After closing at a new three-month high on Friday shares plunged -$2.95 to $22.75 after the Consumer Financial Protection Bureau (CFPB) had launched a probe into competitor Westgate Resorts investigating its sales and financing tactics.

There has absolutely nothing to do with Diamond but a sector hit that also took down Wyndham Worldwide (WYN) with a $4 loss.

Original Trade Description: March 10th.

Diamond Resorts is rumored to be planning to take itself private in a leveraged buyout as the result of a previously announced strategic review. Analysts are expecting a deal price in the $32-$35 range. The company has a network of 375 vacation destinations in 35 countries. The firm hired Centerview Partners to evaluate all strategic alternatives after two major shareholders requested the board take action including an outright sale. Marriott Vacations Worldwide and Wyndham Worldwide could be suitors.
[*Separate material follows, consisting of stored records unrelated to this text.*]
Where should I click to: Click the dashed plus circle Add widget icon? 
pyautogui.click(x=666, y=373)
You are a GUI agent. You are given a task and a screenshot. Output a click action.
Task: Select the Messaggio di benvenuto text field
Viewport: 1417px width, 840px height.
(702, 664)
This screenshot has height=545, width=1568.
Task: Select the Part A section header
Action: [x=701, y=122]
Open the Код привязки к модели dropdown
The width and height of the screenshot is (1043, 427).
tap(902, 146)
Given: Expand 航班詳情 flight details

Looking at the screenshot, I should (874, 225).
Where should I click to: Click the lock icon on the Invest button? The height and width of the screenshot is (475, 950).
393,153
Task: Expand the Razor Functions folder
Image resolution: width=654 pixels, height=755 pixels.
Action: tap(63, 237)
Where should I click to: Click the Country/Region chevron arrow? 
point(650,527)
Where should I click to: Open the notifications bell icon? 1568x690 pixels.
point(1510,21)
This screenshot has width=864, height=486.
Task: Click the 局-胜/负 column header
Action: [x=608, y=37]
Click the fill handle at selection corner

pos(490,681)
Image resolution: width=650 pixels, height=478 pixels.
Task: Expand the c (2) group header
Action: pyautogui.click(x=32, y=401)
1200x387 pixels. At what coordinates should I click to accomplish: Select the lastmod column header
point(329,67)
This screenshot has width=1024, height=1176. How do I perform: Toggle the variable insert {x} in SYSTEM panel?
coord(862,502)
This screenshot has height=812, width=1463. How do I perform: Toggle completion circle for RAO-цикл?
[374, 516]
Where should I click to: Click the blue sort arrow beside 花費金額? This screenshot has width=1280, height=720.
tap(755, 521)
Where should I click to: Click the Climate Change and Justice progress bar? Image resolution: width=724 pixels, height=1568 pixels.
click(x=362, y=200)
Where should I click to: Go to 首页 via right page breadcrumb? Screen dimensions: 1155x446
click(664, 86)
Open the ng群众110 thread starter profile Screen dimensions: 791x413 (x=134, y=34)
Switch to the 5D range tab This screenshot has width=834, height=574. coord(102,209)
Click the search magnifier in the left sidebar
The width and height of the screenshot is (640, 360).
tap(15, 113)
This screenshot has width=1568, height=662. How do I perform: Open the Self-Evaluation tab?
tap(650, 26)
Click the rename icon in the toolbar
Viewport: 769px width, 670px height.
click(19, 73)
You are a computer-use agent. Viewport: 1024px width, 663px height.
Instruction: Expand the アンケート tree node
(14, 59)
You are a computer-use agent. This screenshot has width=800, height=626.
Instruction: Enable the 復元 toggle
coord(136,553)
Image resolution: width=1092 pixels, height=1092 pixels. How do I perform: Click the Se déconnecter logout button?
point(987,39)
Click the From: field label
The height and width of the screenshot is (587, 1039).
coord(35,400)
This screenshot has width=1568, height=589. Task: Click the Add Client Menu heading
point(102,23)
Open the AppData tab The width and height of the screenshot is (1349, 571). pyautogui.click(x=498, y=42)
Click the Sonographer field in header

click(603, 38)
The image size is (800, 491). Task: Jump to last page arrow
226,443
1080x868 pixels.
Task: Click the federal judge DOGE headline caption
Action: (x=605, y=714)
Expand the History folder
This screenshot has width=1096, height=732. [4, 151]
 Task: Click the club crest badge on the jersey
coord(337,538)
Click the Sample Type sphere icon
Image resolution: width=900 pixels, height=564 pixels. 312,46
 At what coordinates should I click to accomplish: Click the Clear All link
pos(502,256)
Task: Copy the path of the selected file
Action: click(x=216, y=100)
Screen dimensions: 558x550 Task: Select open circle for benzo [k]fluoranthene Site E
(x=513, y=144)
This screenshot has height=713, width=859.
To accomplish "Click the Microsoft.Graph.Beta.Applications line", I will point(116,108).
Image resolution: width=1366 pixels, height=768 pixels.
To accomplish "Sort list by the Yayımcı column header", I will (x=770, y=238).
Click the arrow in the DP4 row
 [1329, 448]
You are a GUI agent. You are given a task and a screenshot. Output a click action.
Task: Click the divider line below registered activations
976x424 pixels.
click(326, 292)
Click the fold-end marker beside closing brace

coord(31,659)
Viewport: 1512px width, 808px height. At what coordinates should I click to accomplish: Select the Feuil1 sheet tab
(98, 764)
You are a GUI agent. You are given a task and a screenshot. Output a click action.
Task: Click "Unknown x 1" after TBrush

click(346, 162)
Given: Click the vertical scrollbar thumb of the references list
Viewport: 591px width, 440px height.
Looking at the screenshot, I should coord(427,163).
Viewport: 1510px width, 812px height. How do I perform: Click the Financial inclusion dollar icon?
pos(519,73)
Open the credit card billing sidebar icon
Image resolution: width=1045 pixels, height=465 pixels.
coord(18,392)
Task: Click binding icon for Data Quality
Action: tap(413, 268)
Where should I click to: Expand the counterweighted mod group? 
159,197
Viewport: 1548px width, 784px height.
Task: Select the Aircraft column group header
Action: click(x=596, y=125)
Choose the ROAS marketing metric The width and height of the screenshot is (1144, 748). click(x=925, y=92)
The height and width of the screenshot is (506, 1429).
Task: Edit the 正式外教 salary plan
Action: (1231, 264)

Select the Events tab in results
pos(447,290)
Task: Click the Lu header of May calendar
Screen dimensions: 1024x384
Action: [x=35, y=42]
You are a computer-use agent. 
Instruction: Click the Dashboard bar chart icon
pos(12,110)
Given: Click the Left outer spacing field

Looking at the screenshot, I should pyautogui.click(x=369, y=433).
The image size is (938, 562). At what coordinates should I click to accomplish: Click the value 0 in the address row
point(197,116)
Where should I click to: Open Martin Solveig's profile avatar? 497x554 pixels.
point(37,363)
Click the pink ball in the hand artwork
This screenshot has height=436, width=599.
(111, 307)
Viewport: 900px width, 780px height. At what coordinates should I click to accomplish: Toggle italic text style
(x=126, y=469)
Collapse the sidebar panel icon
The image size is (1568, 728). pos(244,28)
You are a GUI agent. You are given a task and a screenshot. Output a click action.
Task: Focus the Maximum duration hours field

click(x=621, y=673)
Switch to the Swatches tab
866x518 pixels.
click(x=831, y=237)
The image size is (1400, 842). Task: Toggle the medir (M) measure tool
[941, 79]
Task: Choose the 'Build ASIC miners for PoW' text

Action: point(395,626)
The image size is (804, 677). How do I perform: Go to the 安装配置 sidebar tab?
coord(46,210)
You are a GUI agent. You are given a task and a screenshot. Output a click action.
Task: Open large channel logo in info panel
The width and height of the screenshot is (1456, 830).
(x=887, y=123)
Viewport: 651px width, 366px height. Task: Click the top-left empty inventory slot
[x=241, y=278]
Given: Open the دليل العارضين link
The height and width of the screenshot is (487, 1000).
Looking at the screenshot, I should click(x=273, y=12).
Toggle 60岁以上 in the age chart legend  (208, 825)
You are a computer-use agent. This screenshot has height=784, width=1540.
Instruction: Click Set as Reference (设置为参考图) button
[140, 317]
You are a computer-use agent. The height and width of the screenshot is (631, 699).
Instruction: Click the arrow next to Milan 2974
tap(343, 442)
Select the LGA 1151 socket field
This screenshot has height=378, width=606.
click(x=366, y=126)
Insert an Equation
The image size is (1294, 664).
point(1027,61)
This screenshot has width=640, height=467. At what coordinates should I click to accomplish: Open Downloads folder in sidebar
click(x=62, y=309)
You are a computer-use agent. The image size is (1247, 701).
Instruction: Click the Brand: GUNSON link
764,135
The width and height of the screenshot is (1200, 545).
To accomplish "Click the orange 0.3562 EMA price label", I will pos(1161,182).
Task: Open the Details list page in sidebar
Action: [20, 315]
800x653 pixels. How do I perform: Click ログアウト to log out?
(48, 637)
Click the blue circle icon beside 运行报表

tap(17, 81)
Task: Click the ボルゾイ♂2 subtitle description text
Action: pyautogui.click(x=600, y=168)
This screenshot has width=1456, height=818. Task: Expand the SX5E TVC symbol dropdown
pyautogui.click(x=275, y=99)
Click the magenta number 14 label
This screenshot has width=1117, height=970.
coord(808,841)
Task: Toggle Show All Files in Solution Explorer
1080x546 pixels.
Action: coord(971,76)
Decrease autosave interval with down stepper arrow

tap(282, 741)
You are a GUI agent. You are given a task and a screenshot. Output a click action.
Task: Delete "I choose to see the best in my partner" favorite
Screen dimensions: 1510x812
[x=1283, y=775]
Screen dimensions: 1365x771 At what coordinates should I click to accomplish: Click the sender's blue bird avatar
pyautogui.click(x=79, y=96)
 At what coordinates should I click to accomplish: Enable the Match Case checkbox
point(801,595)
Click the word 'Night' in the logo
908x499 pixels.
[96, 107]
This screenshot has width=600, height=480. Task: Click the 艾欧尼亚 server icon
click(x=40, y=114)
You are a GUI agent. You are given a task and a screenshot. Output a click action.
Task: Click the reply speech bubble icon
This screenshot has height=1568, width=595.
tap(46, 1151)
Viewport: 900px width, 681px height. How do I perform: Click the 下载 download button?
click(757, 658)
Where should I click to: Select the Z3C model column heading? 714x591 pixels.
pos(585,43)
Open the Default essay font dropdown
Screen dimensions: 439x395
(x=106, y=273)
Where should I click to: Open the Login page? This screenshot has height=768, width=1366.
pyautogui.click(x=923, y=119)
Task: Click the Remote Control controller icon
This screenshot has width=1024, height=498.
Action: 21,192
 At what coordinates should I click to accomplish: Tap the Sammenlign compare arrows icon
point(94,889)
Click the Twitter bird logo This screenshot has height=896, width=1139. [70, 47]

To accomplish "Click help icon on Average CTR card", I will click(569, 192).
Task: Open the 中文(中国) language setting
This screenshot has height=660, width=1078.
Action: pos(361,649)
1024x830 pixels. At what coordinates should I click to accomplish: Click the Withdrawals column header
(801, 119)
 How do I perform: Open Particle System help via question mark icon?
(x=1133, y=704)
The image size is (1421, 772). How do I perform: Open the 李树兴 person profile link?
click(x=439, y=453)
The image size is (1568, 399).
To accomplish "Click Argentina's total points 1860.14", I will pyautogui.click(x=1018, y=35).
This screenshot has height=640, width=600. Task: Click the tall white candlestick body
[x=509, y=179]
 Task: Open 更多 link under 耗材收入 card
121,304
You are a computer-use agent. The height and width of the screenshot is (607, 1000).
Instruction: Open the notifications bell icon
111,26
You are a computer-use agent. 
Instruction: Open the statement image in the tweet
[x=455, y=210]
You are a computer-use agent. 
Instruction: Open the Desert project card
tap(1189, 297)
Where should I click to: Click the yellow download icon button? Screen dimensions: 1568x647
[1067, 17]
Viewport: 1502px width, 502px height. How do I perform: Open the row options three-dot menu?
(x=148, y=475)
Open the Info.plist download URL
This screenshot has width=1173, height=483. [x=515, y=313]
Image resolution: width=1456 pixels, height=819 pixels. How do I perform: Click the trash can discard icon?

More than 23% of DRII shares are sold short.

The company recently announced its 10th straight quarter of record financial performance and issued guidance for 2016 calling for another record year. Despite the record performance the share price had declined -25% in 2016. Apparently, this caused two large shareholders to turn up the heat and tell the company to get something done to increase the share price.

Starwood Hotels recently sold its timeshare business to Interval Leisure Group for $1.5 billion or 12 times trailing Ebitda. Diamond Resorts is only trading at 9.5 times with a forward multiple of 6.2 times or significantly undervalued to the Starwood sale. This suggests someone could pay $30 for Diamond and still be accretive to earnings in 2016 without accounting for synergies.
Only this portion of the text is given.